Controlled by the discover_modules option under config.options:
| Mode | Behaviour |
|---|---|
off (default) | No module / module-bay entities emitted. Zero behaviour change versus prior releases. |
linecards | One ModuleBay + Module per top-level chassis slot — line cards and supervisors only. PSU and fan modules are classified for metric labelling but NOT emitted. |
full | Everything linecards emits, plus one ModuleBay + Module per transceiver sub-bay. Physical interfaces backed by a transceiver carry an Interface.Module reference for per-port optic visibility. |
Virtual-chassis-of-modular targets are supported from day one: when the device reports 2+ chassis members, modules are dispatched per-member using the same chassis inventory the VC path produces.
Sub-bay rendering note (transient, full mode only). Transceiver sub-bays are currently emitted device-rooted rather than nested under the parent line card, due to a Diode reconciler limitation. The transceiver Module still installs into the sub-bay via Module.ModuleBay, so per-port optic visibility is preserved; only the bay-under-linecard visual hierarchy is missing. This will be restored once the reconciler supports single-batch plan-and-apply.
Example
policies:
snmp_modular_chassis:
config:
schedule: "0 */6 * * *"
discover_modules: linecards # off | linecards | full
defaults:
site: "datacenter-01"
scope:
targets:
- host: "10.0.0.1"
authentication:
protocol_version: "v2c"
community: "public"
Device Model Lookup
The lookup_extensions_dir specifies a directory containing device data YAML files that map SNMP device OIDs to human-readable device names. This allows snmp-discovery to provide meaningful device identification instead of raw OID values. This only needs to be set if additional or modified files are being provided instead of the ones that are included with orb-discovery and orb-agent.
File Format
Device lookup files must be in YAML format with a .yaml or .yml extension. Each file should contain a devices section that maps SNMP device OIDs to device names:
devices:
.1.3.6.1.4.1.9.1.1215: ciscoMwr2941DCA
.1.3.6.1.4.1.9.1.489: catalyst2955C12
.1.3.6.1.4.1.9.1.2101: ciscoASR92024TZM
.1.3.6.1.4.1.9.1.2874: ciscoCat930048H
.1.3.6.1.4.1.9.1.2276: ciscoC6840xle
Example Device Lookup Files
The repository includes several pre-built device lookup files for popular vendors. These are included in the orb-discovery and orb-agent images.
- Cisco devices:
cisco.yaml- Contains mappings for Cisco routers, switches, and other networking equipment - TP-Link devices:
tplink.yaml- Contains mappings for TP-Link switches and routers - Dell Networking:
dell-networking.yaml- Contains mappings for Dell networking equipment - Lenovo devices:
lenovo.yaml- Contains mappings for Lenovo networking equipment - Ruckus devices:
ruckus.yaml- Contains mappings for Ruckus wireless equipment
The full list of vendor device files is available here.
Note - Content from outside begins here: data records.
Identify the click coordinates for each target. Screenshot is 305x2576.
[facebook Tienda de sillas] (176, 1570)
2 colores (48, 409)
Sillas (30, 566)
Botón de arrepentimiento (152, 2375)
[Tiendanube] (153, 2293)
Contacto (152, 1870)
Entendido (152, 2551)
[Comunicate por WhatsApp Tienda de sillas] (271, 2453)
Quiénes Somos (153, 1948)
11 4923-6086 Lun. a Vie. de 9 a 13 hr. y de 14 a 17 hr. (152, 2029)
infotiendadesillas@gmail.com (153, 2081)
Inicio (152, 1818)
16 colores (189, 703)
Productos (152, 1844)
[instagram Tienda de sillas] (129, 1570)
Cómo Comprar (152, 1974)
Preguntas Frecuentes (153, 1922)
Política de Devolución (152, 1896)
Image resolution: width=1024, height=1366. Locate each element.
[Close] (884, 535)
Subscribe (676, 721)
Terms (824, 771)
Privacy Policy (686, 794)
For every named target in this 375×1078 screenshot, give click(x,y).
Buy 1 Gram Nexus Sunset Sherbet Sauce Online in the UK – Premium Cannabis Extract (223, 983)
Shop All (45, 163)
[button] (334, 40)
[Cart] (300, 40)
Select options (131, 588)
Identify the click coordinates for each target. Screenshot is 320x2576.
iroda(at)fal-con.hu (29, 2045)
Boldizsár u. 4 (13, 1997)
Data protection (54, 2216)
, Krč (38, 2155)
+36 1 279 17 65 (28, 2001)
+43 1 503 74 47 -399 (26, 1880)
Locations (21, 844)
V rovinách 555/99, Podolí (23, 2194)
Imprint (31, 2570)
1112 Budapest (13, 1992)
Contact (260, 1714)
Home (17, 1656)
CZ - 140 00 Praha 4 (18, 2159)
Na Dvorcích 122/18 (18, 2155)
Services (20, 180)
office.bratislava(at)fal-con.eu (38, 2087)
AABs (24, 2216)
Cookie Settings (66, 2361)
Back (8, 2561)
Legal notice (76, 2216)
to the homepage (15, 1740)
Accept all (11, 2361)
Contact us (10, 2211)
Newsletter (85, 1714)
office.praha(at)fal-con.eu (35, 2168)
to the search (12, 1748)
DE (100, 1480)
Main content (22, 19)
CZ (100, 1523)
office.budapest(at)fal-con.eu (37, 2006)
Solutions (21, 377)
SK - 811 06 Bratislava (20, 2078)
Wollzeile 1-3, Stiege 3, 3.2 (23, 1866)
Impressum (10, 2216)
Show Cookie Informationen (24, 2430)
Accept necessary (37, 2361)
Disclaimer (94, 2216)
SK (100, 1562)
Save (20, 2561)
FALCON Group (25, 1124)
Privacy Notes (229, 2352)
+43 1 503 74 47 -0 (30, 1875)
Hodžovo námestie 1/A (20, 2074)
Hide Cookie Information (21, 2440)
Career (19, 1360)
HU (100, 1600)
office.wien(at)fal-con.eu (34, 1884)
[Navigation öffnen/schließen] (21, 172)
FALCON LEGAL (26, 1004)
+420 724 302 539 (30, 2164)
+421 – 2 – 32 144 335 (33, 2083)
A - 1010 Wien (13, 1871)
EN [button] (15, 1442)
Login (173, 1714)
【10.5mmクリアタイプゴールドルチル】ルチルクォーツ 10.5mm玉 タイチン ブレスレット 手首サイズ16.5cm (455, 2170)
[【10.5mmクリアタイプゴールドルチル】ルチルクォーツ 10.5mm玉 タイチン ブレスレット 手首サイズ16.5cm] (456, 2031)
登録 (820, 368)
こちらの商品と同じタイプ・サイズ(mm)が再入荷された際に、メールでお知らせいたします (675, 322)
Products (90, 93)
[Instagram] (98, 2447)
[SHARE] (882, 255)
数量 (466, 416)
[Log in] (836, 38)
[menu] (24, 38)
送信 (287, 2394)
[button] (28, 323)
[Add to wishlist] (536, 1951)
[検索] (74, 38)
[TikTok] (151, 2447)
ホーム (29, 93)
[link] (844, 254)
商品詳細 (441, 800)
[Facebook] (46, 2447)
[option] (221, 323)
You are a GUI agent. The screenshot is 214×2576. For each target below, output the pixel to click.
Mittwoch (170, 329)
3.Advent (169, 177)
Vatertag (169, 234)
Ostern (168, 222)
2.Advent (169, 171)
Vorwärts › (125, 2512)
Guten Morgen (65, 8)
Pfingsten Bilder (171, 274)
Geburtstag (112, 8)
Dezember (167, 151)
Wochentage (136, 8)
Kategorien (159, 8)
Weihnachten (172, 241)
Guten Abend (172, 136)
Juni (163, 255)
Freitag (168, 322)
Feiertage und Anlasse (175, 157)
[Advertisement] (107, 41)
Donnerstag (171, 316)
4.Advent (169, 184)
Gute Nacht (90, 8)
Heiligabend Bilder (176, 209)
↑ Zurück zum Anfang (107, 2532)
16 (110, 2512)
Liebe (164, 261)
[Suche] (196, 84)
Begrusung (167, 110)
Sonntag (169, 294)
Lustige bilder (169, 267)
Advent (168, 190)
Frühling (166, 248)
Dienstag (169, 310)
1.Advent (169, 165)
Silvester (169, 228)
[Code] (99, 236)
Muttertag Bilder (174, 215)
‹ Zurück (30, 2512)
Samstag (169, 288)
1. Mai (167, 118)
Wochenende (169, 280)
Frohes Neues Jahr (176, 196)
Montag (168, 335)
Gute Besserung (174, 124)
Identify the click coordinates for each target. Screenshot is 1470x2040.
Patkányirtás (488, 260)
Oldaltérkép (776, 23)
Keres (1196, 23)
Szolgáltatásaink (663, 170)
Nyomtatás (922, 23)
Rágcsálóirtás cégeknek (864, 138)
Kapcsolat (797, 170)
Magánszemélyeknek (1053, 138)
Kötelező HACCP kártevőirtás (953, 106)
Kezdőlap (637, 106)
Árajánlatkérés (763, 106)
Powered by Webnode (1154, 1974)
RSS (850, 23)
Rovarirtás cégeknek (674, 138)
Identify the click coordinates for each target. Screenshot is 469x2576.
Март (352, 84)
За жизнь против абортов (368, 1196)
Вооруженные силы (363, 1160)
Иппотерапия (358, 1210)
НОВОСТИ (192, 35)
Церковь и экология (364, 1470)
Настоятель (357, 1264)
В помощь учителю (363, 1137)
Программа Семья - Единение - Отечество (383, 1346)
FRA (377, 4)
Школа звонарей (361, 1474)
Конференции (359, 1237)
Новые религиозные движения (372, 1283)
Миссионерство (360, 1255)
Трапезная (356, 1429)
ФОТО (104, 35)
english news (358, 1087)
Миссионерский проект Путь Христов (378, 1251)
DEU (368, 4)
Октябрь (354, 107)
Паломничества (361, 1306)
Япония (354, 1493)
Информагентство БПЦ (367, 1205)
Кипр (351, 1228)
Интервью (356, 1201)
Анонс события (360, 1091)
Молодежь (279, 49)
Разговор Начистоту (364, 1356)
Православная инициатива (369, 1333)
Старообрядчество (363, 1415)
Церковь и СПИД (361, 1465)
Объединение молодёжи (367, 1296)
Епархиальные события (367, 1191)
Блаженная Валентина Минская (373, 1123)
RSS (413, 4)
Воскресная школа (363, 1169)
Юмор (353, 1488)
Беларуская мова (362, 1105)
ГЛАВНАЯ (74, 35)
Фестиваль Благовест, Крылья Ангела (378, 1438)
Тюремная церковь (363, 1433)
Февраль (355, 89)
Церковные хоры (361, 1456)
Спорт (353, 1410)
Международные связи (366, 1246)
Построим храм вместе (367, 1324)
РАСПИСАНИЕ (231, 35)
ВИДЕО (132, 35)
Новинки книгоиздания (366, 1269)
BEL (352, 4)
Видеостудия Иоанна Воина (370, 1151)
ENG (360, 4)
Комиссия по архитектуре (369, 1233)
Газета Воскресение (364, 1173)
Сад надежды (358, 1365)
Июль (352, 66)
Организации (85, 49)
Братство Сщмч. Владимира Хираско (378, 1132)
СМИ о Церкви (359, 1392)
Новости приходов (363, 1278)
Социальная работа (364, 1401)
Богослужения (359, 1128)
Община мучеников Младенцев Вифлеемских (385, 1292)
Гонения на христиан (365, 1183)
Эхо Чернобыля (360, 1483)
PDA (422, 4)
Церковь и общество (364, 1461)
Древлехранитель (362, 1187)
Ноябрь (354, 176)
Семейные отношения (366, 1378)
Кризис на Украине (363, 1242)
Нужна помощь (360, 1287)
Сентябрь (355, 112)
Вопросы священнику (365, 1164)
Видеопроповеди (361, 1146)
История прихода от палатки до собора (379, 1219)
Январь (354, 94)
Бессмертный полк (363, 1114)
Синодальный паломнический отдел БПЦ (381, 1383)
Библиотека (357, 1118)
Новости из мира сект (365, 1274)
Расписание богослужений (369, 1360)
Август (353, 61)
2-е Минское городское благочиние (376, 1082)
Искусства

Creating Custom Device Lookup Files
You can create custom device lookup files for your specific hardware or to override the name of a device model by:
- Identifying the SNMP device ObjectIDs for your equipment (usually found in vendor MIB files)
- Creating a YAML file with the format shown above. Ensure that ObjectIDs have a
.prefix. - Placing the file in your
lookup_extensions_dirdirectory
# Clone the repository to get device lookup files
git clone https://github.com/netboxlabs/orb-agent.git
cd orb-agent/orb-discovery/snmp-discovery/data/lookup_extensions/
# Copy the files to your lookup extensions directory
cp *.yaml /opt/orb/snmp-extensions/
How It Works
When snmp-discovery encounters a device during scanning, it:
- Retrieves the device's SNMP system object ID (sysObjectID)
- Searches through all YAML files in the
lookup_extensions_dir - If a match is found, uses the human-readable device name instead of the raw OID
- If no match is found, falls back to the original OID value
This provides much more meaningful device identification in your discovery results, making it easier to understand what equipment has been discovered on your network.
Primary IP Assignment
When an SNMP discovery scan completes, snmp-discovery populates the device's primary_ip4 field with the target host address — but only if that address was also discovered as an interface IP during the walk. The verification step avoids recording unreachable or unvalidated addresses in NetBox.
Hostname targets are resolved via DNS once per scan (2s timeout); only IPv4 results are considered for matching. If the target cannot be resolved, is IPv6, or no discovered interface IP matches, the device is emitted with primary_ip4 left unset. Only IPv4 is supported today.
Run snmp-discovery
snmp-discovery can be run by cloning its git repo
git clone https://github.com/netboxlabs/orb-agent.git
cd orb-agent/orb-discovery/snmp-discovery/
make bin
build/snmp-discovery --diode-target grpc://192.168.31.114:8080/diode --diode-client-id '${DIODE_CLIENT_ID}' --diode-client-secret '${DIODE_CLIENT_SECRET}'
⚠️ Warning
Be AWARE that executing a policy with only targets defined will use default SNMP parameters:
- Protocol Version: v2c (if not specified)
- Community: "public" (if not specified for v1/v2c)
- Port: 161 (standard SNMP port, if not specified)
Always ensure proper authentication is configured for production environments to avoid security risks.
Docker Image
snmp-discovery is built from source into the netboxlabs/orb-agent image
(from orb-discovery/snmp-discovery in this repo); there is no standalone
snmp-discovery image. Run it via the agent image, which launches the backend
on demand, or use orb-test-lab for local testing.
Routes (v1)
Get runtime and capabilities information
GET /api/v1/status (gets network runtime data)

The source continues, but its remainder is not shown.